## Provided data
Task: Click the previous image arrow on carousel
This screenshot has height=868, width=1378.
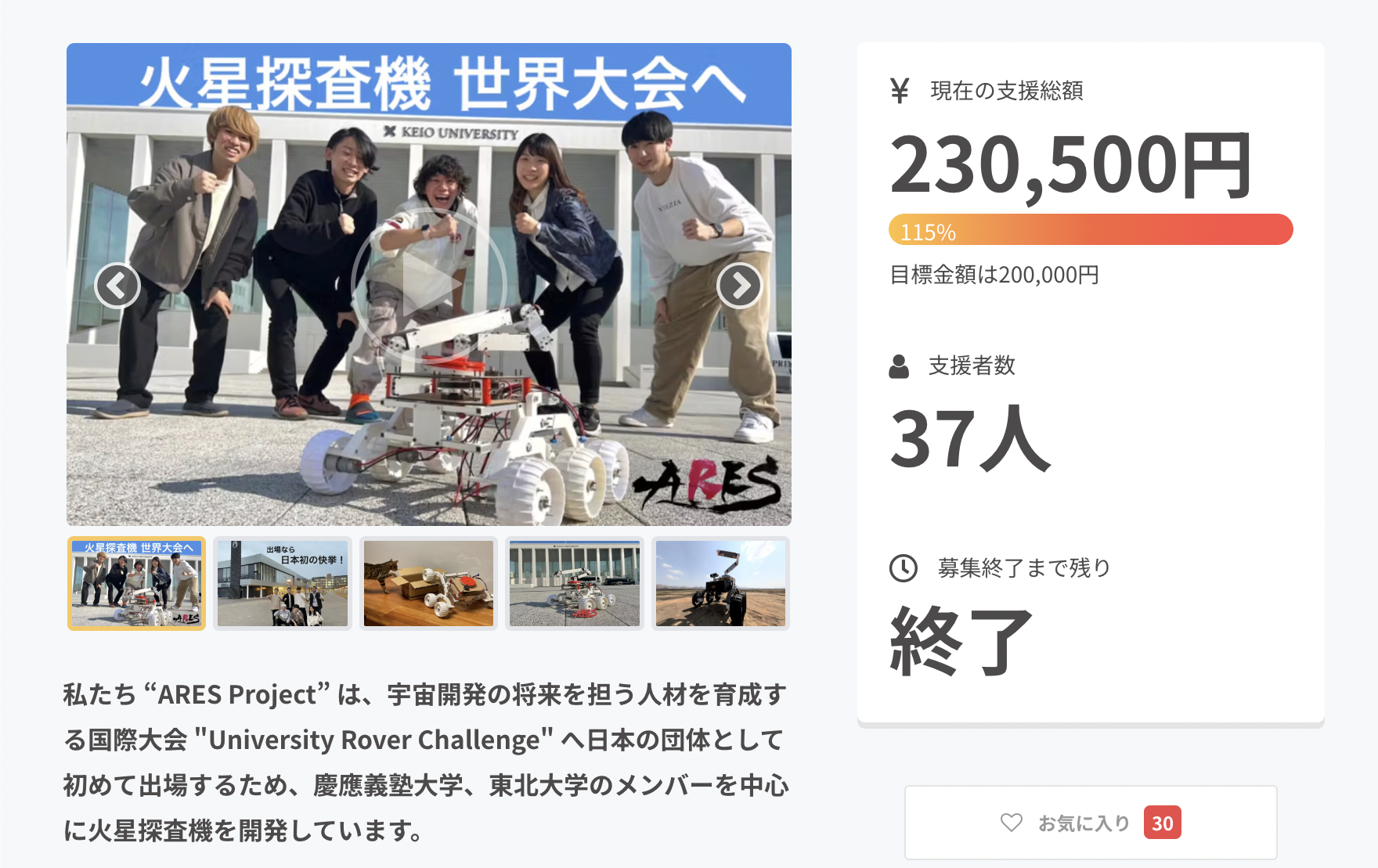Action: tap(117, 286)
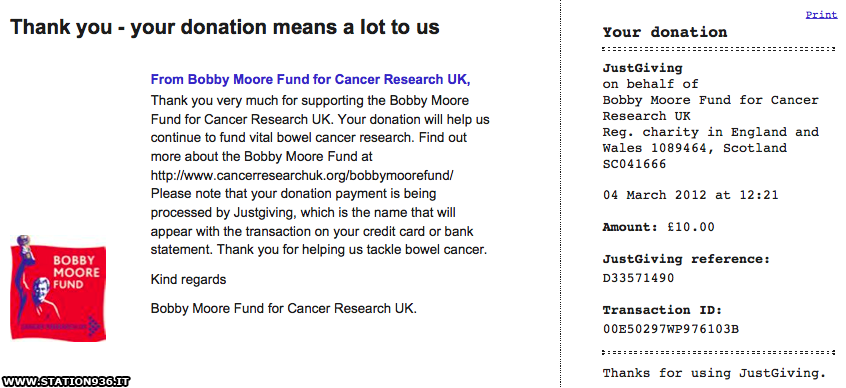The width and height of the screenshot is (846, 388).
Task: Click the 'Kind regards' line
Action: [188, 280]
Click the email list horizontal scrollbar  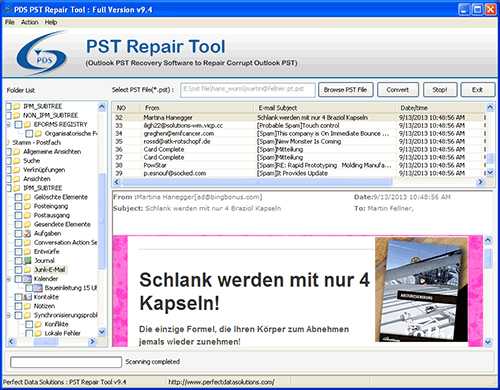299,182
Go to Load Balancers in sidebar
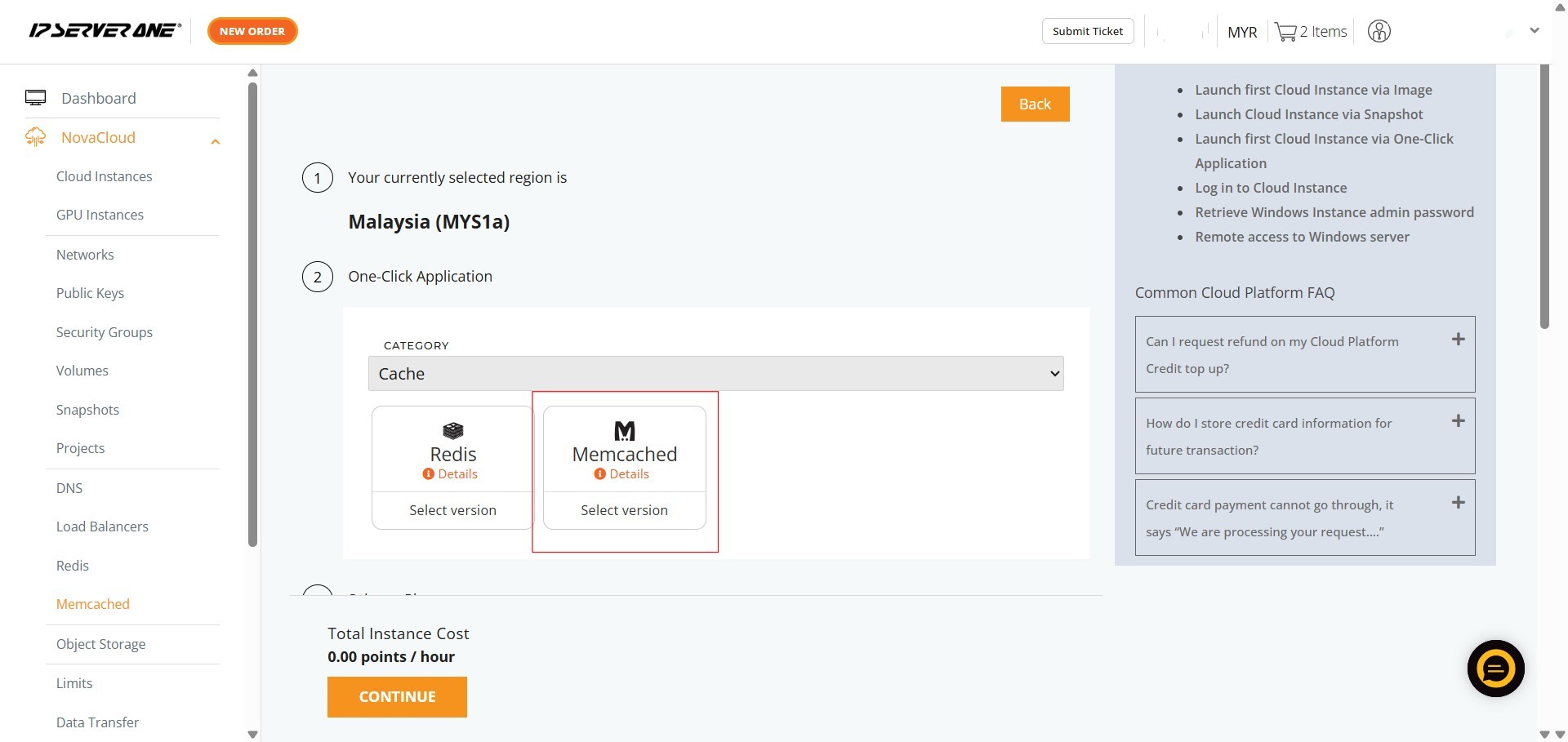The width and height of the screenshot is (1568, 742). pyautogui.click(x=102, y=527)

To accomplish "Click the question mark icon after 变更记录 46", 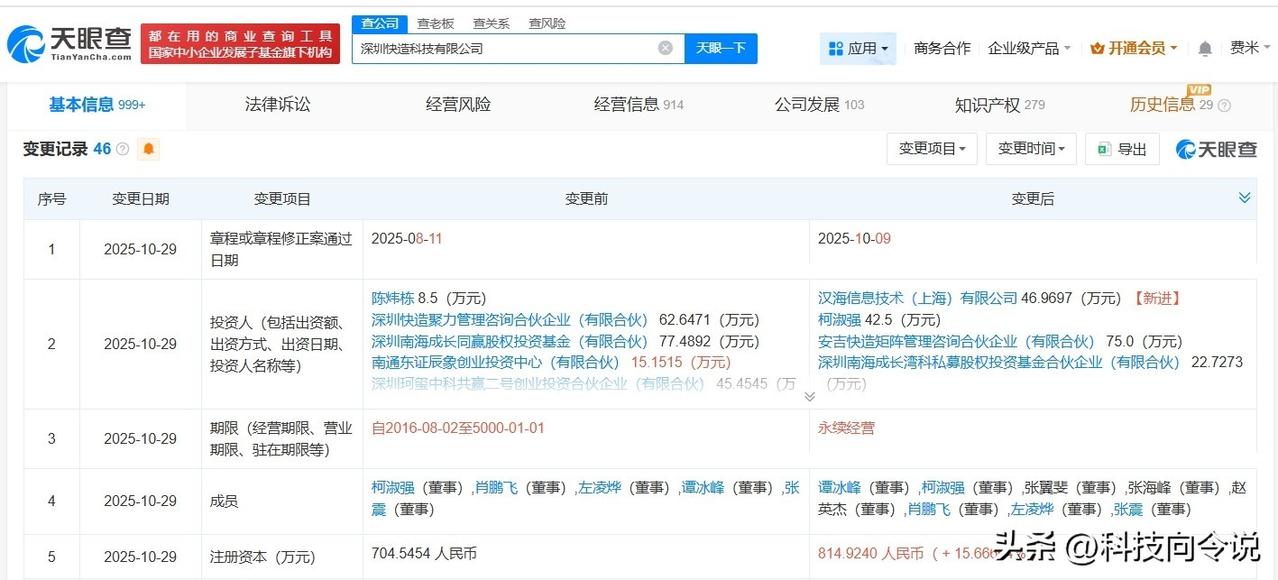I will pyautogui.click(x=122, y=148).
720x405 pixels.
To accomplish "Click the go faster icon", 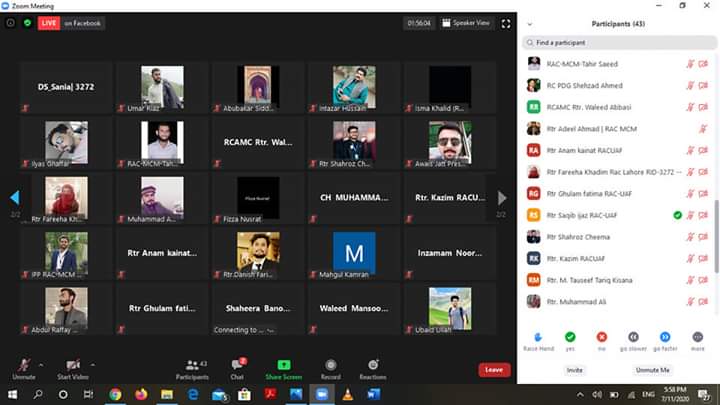I will click(x=665, y=337).
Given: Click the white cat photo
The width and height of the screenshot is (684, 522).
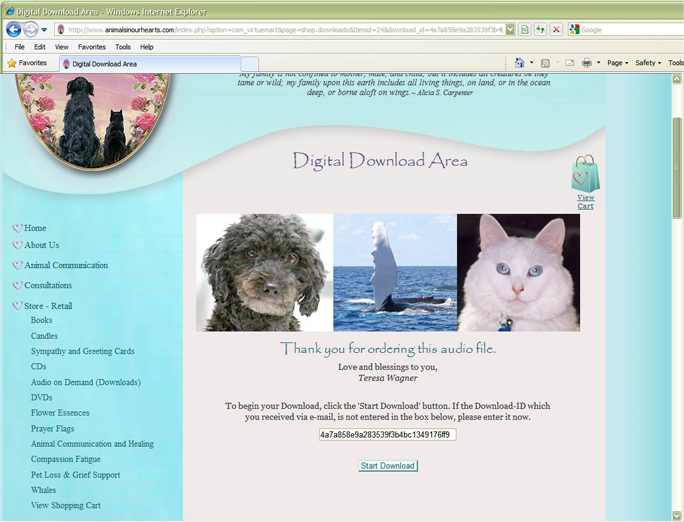Looking at the screenshot, I should [518, 272].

## How to complete this task
Lines from the one that contains "Given: Click the white cat photo" through the last line of the data above are to be extracted exactly, with no pictures and no other lines.

## Response below
Given: Click the white cat photo
The width and height of the screenshot is (684, 522).
Looking at the screenshot, I should [518, 272].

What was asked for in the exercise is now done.